To the extent that Plaintiff might file a Second Amended Complaint and re-plead Count IV, Defendants also argue that Plaintiff's conversion claim is preempted by the Florida's Uniform Trade Secrets Act, Fla. Stat. § 688.008 (FUTSA). Section 688.004 of FUTSA states that a complainant may recover damages for the misappropriation of its trade secrets. Section 688.008 of the Act provides that the FUTSA "displace[s] conflicting tort, restitutory, and other law of this state providing civil remedies for misappropriation of a trade secret." The Act specifies that this preemption does not apply to "contractual remedies, whether or not based upon misappropriation of a trade secret" or "other civil remedies that are not based upon misappropriation of a trade secret." Thus, FUTSA preempts all claims, other than claims ex contractu, based on misappropriation of trade secrets. Plaintiff responds that it is claiming conversion of both trade secrets and confidential business information (Doc. 52 at ¶¶ 2, 3, 10), and whether a particular type of information constitutes a trade secret is a question of fact.

The Court agrees that at this stage in the litigation it is unclear what information and evidence constitutes trade secrets such that the conversion claim might be preempted by the FUTSA. See Vacation Club Svs., Inc. v. Rodriguez, No. 6:10-cv-247-Orl-31GJK, 2010 WL 1645129, at *2 (M.D. Fla. April 22, 2010) (denying defendant's motion to dismiss plaintiff's conversion claim as preempted by the FUTSA because plaintiff's alleged "confidential database of its timeshare members" had not yet been determined to be a trade secret and plaintiff was "free to plead in the alternative.") Therefore, Defendants' Motion is denied with respect to preemption.

Accordingly, it is now

ORDERED:

Defendants' Partial Motion to Dismiss Count IV (Doc. 63) is GRANTED IN PART AND DENIED IN PART to the extent that Count IV is dismissed without prejudice for failure to state a claim with leave to file a Second Amended Complaint by September 26, 2019. If no Second Amended Complaint is filed this case will proceed on the Amended Complaint (Doc. 52) absent Count IV.

DONE and ORDERED.

FootNotes


1. Disclaimer: Documents filed in CM/ECF may contain hyperlinks to other documents or websites.
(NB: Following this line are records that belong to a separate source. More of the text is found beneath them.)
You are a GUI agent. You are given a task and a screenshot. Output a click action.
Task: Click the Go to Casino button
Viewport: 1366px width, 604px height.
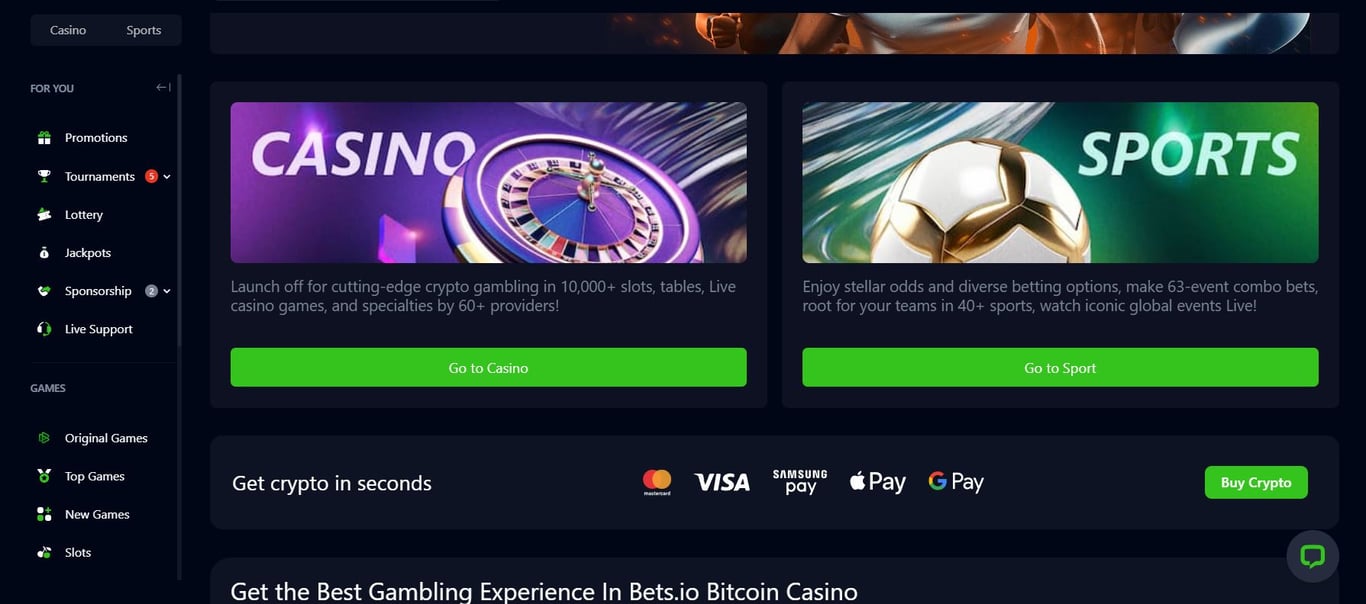[488, 367]
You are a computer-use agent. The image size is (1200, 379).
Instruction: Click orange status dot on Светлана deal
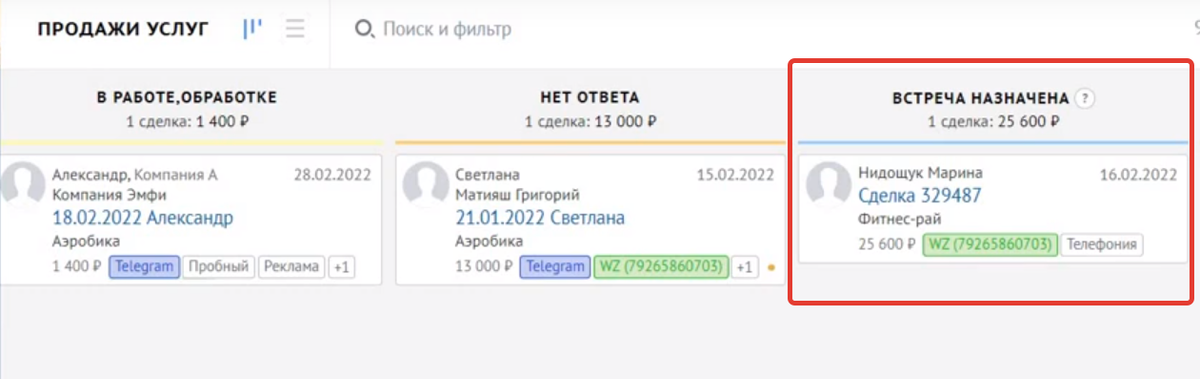tap(769, 268)
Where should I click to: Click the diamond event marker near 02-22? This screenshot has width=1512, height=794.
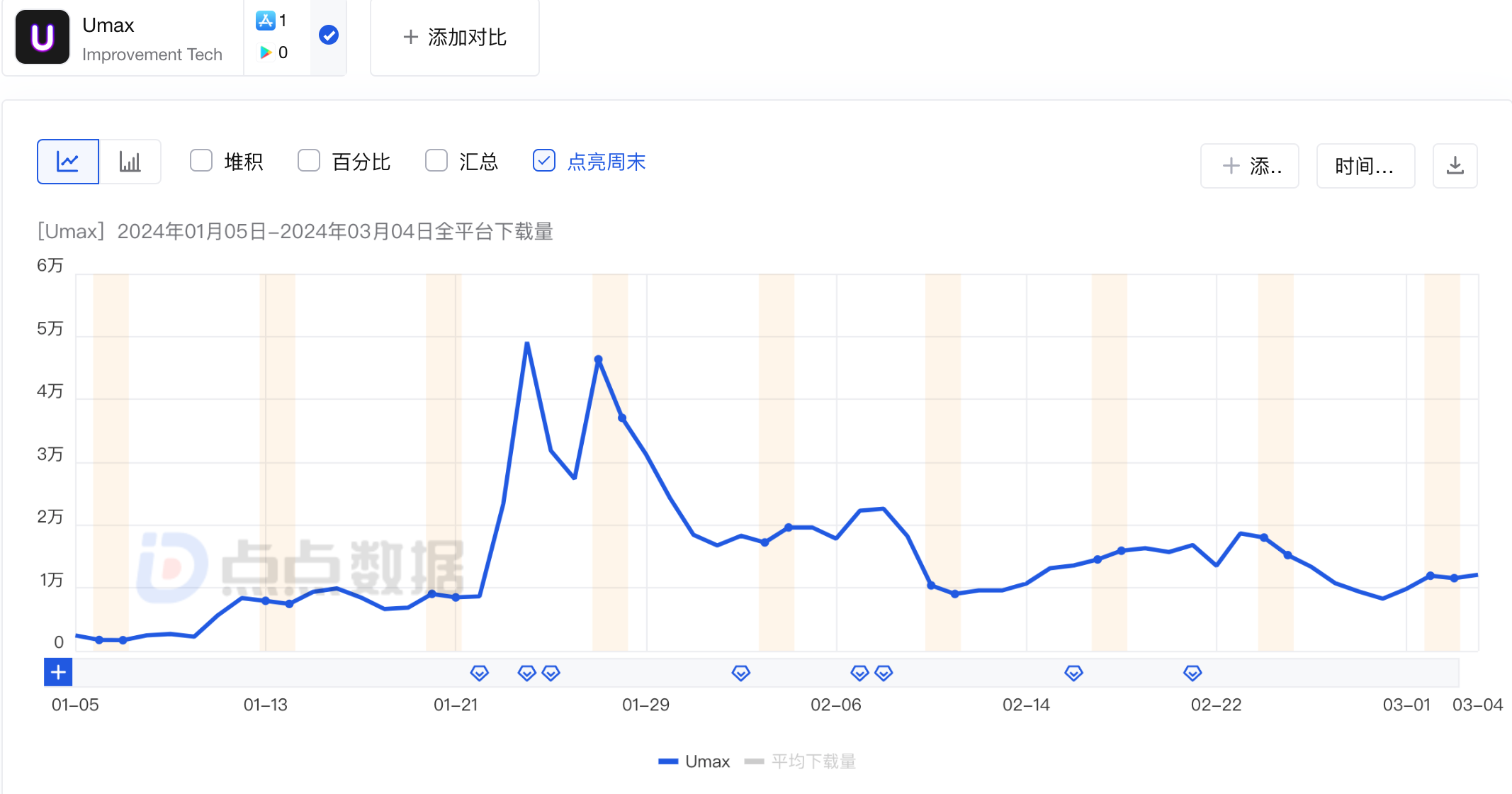[x=1192, y=673]
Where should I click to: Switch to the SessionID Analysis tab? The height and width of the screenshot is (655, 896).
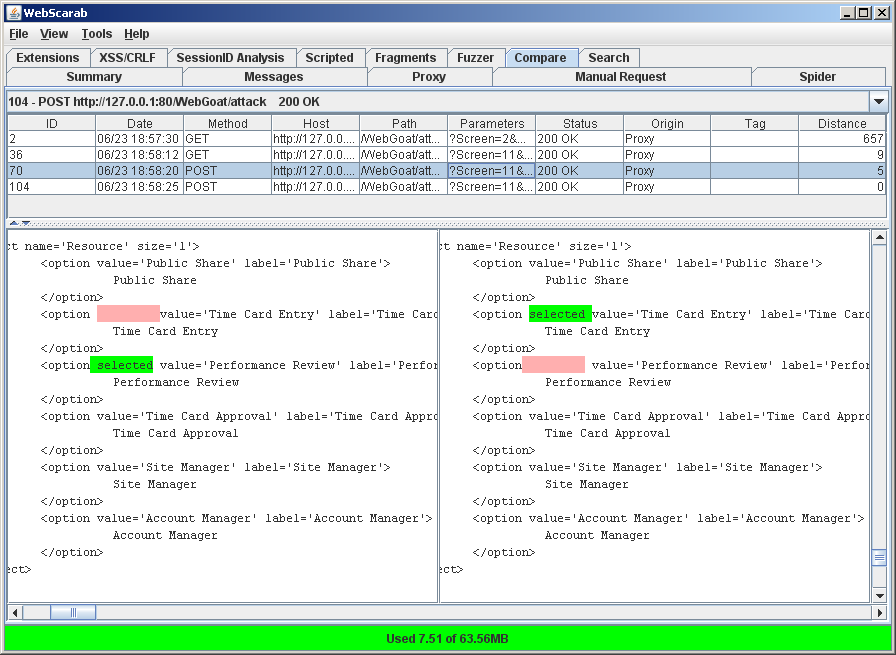pyautogui.click(x=230, y=58)
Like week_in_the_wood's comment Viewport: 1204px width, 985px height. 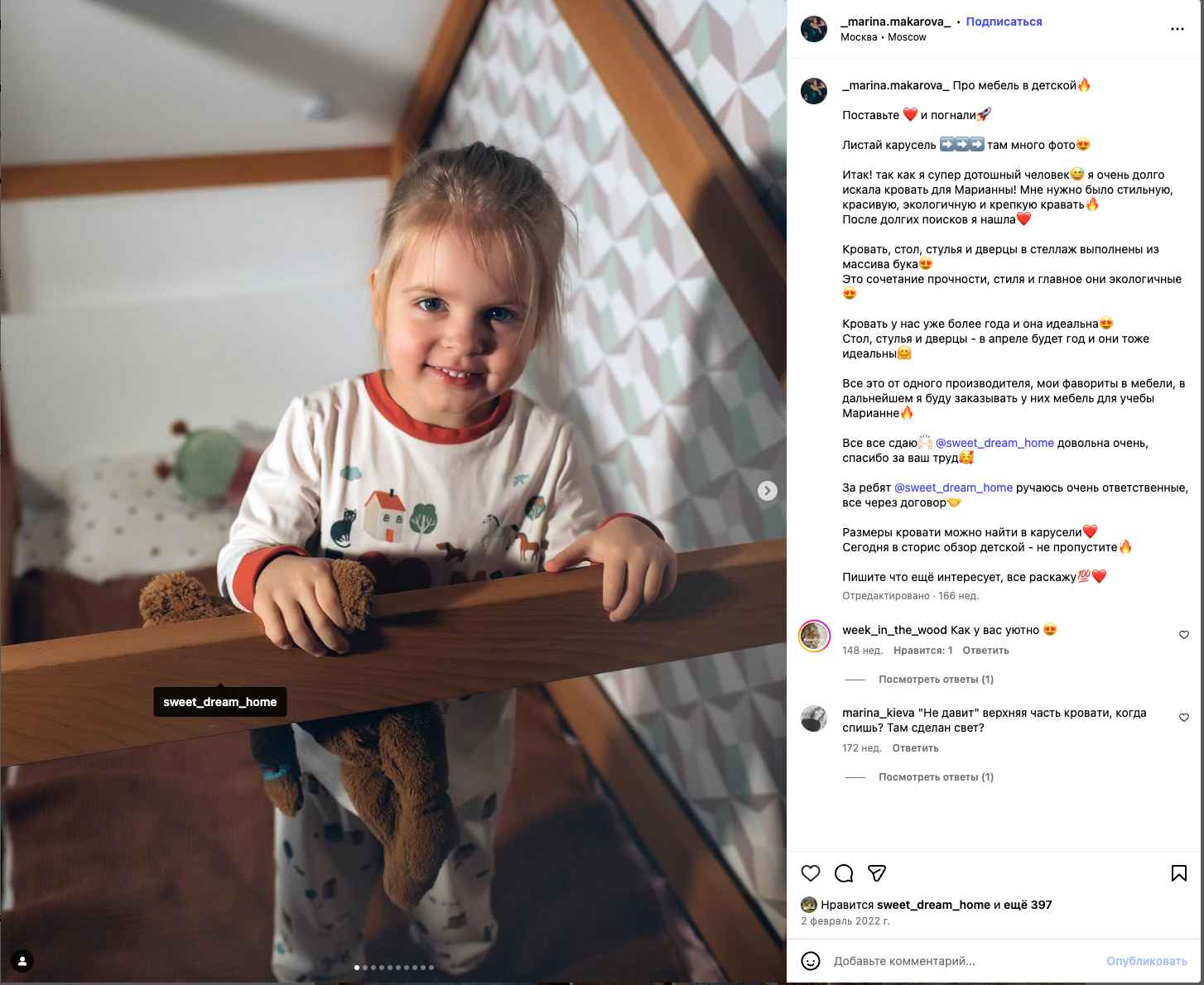(x=1184, y=635)
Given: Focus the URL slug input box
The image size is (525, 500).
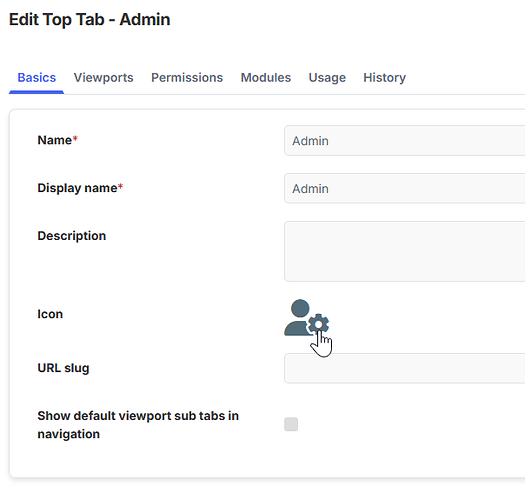Looking at the screenshot, I should pyautogui.click(x=404, y=368).
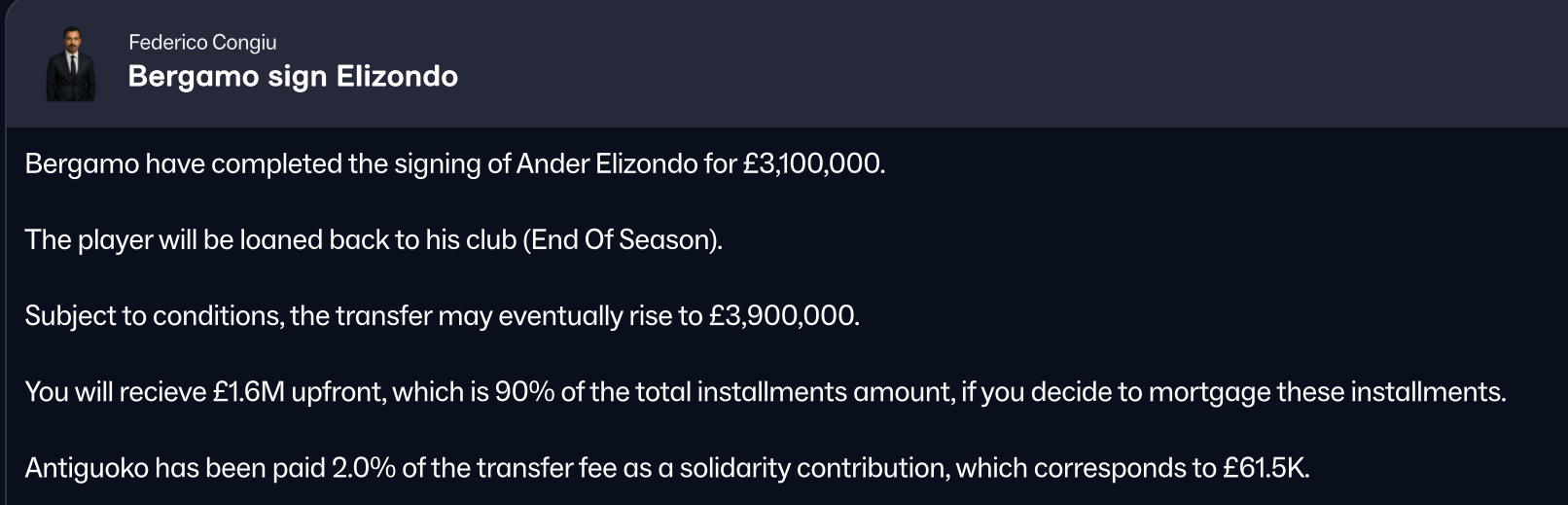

These hyperlinks are provided only for users' convenience. Users are cautioned that hyperlinked documents in CM/ECF are subject to PACER fees. By allowing hyperlinks to other websites, this Court does not endorse, recommend, approve, or guarantee any third parties or the services or products they provide on their websites. Likewise, the Court has no agreements with any of these third parties or their websites. The Court accepts no responsibility for the availability or functionality of any hyperlink. Thus, the fact that a hyperlink ceases to work or directs the user to some other site does not affect the opinion of the Court.
2. Defendant Louis Luongo, III took no part in the Motion to Dismiss and has filed an Answer to Count IV. (Doc. 56).